Metastore - Its a database which stores metadata a.k.a all the details about the tables you create in HIVE. By default, HIVE comes with and uses Derby database. But you can use any other database like MySQL or Oracle.
Use of Metastore: Whenever you fire a query from your Hive CLI, the Execution engine gathers all the details regarding the table and creates an Execution plan(Job). These details comes from Metastore. Finally the Execution engine sends the Job to Hadoop. From here, the common Hadoop Map Reduce Job is executed and the result is send back to Hive. The Name node communicates with Execution engine to successfully execute the MR Job.
Above diagram is excellent one to understand Hive and hadoop communication.
Regarding Hive-Metastore (not hadoop - metastore):
It is not necessary/compulsory to have metastore in your hadoop environment as it is only required if you are using HIVE on top of your HDFS cluster.

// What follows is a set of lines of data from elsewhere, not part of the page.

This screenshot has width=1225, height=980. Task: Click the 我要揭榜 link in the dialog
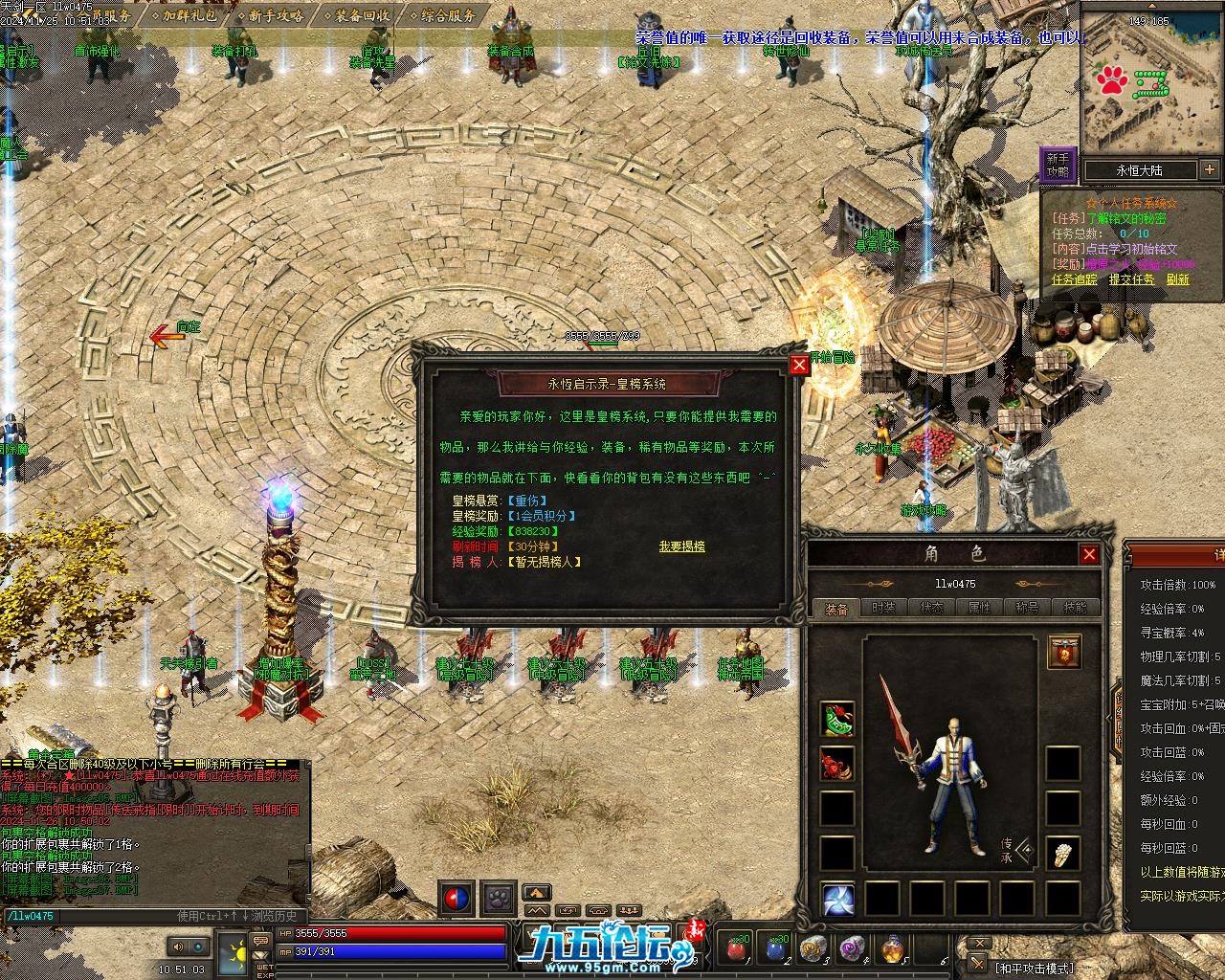pyautogui.click(x=681, y=546)
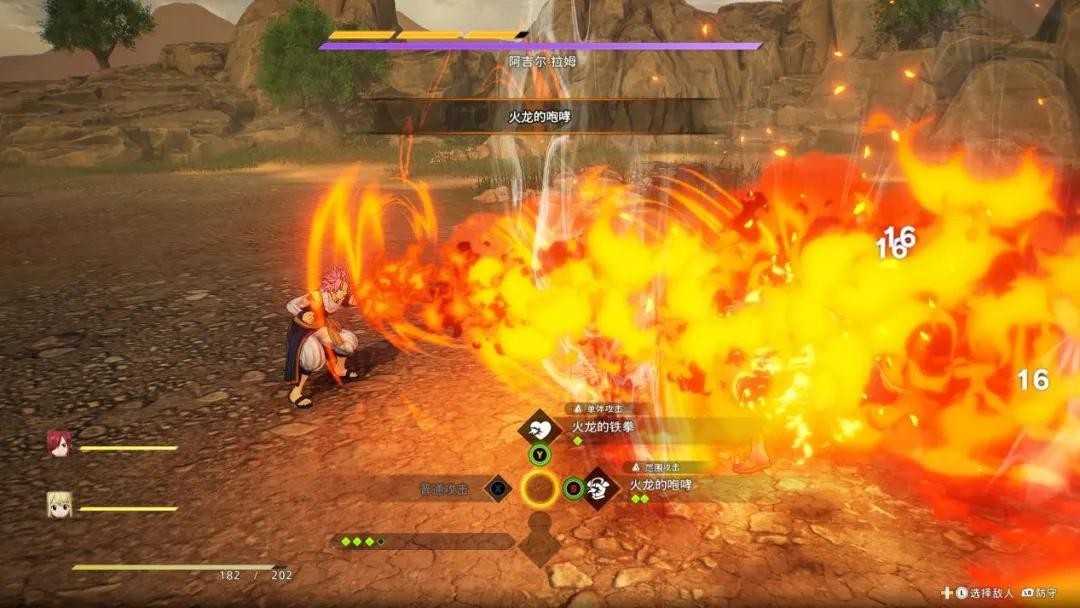Select the character silhouette diamond below the skill wheel
Viewport: 1080px width, 608px height.
tap(539, 541)
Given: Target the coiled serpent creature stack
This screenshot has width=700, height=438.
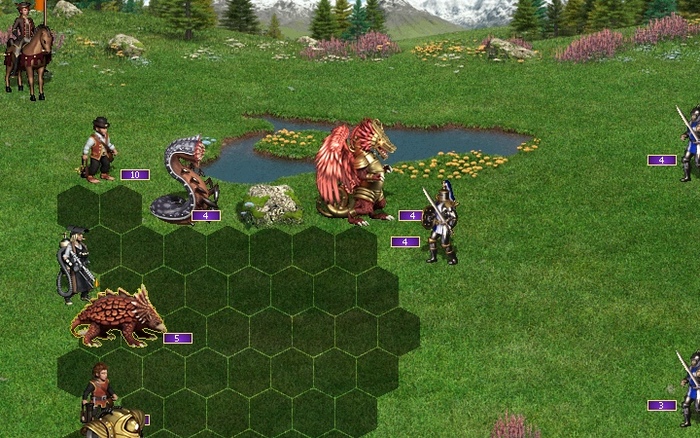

Metastore is the metadata repository for HIVE only and used by HIVE to store created database object's meta information only(not actual data, which is already in HDFS because HIVE do not store data. Hive uses already stored datain File system)
Hive implementation required a metastore service using any RDBMS.
Regarding Namenode (hadoop -namenode):
core part of Hadoop, which behaves like metastore for cluster.
Not a RDBMS . Stores file system meta info in File System only.